Cam (Eric Stonestreet) and Mitch (Jesse Tyler Ferguson) leave the rest of the family because Cam had promised a "friend" who lives in Australia, Fergus (Rhys Darby), to have lunch with him when they would get there. Neither of them wants to do it but they do not have a choice. During the lunch they discover that Fergus has his own talk show and is famous in Australia. They immediately change their mind and want to spend more time with him and enjoy his life. The next day they ditch their family again because Fergus invited them to a party that Hugh Jackman is giving. Cam and Mitch get there but they only find Fergus had a fight with Hugh and he was left behind when the boat left dock. The three of them try to have fun together but Mitch and Cam just want to go back to Lily and the rest of the family. Heading back, their cab breaks down and the two are taken the rest of the way by a group of friendly bikers.

Gloria is furious with Jay and Claire ignoring the whole family to work and she starts screaming at Jay making him understand that it is better to have time with his family than trying to work. He then talks to Claire and they agree to enjoy the rest of their vacation with their family.

The family reunites and spends the rest of their vacation together, enjoying several activities including climbing the Sydney Harbour Bridge, scuba diving, and sightseeing.

==Reception==

===Ratings===
In its original American broadcast, "Australia" was watched by 9.59 million; up by 0.59 from the previous episode.

In its Australian broadcast on Network Ten the episode received 1.05 million views and aired against The TV Week Logies and My Kitchen Rules, which rated highly; it was one of the network's biggest audiences all year. In the Australian broadcast, a 30-minute special aired before the episode, titled "An Aussie Adventure" with behind the scenes footage and interviews with the cast. It ranked sixth for the night.

===Reviews===
"Australia" received mixed reviews.

Leigh Raines of TV Fanatic rated the episode with 5/5. "I bet this was an incredible episode to film. The last part of the half hour with all the clips of their adventures really just seemed like we were watching the actors on a real life vacation. It must've been amazing!"

Madina Papadopoulos of Paste Magazine rated the episode with 5.4/10. "This week's episode, "Australia," left me underwhelmed in humor and a little overwhelmed with all the storylines that were going on. [...] the classic, magic number of storylines in television is three. This week Modern Family had six, and they definitely dropped a couple of balls."

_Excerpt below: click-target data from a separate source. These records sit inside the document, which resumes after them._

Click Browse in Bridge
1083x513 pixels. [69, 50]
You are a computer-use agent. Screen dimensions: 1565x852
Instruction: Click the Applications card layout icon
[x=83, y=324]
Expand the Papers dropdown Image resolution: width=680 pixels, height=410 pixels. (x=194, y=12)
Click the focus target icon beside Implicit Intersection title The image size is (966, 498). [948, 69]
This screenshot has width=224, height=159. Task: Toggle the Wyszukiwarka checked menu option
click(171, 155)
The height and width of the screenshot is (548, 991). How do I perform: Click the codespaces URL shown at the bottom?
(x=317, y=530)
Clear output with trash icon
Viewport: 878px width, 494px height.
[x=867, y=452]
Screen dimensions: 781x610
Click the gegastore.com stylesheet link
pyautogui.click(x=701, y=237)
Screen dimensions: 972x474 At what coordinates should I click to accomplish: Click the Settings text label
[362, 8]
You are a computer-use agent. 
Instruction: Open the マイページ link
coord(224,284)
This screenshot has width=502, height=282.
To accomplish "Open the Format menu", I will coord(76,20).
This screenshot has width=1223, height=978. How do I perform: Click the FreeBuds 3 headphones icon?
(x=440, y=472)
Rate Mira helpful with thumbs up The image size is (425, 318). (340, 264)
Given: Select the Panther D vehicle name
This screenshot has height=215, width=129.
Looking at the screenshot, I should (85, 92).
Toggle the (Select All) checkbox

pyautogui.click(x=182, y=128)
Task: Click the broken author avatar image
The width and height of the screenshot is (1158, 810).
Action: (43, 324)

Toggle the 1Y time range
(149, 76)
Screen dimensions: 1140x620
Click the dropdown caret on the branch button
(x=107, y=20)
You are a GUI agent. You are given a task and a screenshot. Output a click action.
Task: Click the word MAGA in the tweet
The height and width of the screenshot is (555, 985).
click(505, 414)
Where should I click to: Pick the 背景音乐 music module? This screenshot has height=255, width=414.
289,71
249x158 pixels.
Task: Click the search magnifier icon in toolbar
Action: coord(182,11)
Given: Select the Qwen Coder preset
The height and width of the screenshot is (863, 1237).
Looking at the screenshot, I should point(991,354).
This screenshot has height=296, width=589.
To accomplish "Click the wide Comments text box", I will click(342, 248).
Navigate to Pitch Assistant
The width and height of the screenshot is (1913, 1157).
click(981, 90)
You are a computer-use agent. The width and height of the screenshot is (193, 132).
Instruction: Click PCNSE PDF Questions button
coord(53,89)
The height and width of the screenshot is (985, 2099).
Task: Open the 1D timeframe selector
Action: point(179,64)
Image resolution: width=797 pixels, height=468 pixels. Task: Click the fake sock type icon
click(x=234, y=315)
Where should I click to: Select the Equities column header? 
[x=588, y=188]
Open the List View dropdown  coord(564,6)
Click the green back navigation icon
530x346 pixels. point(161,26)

Joshua Alston from The A.V. Club gave the episode a C−, saying that the script isn't a structural marvel but it’s quietly elegant and he compares the episode with the "Las Vegas" one: "Compared to "Las Vegas," which at the very least belongs on a shortlist of the season's best episodes, "Australia" doesn't have half the structural brio and perhaps even less of the jokes. "Las Vegas" was classic, cleverly executed sitcom with Sin City as its backdrop. "Australia" is Modern Family plus Australia."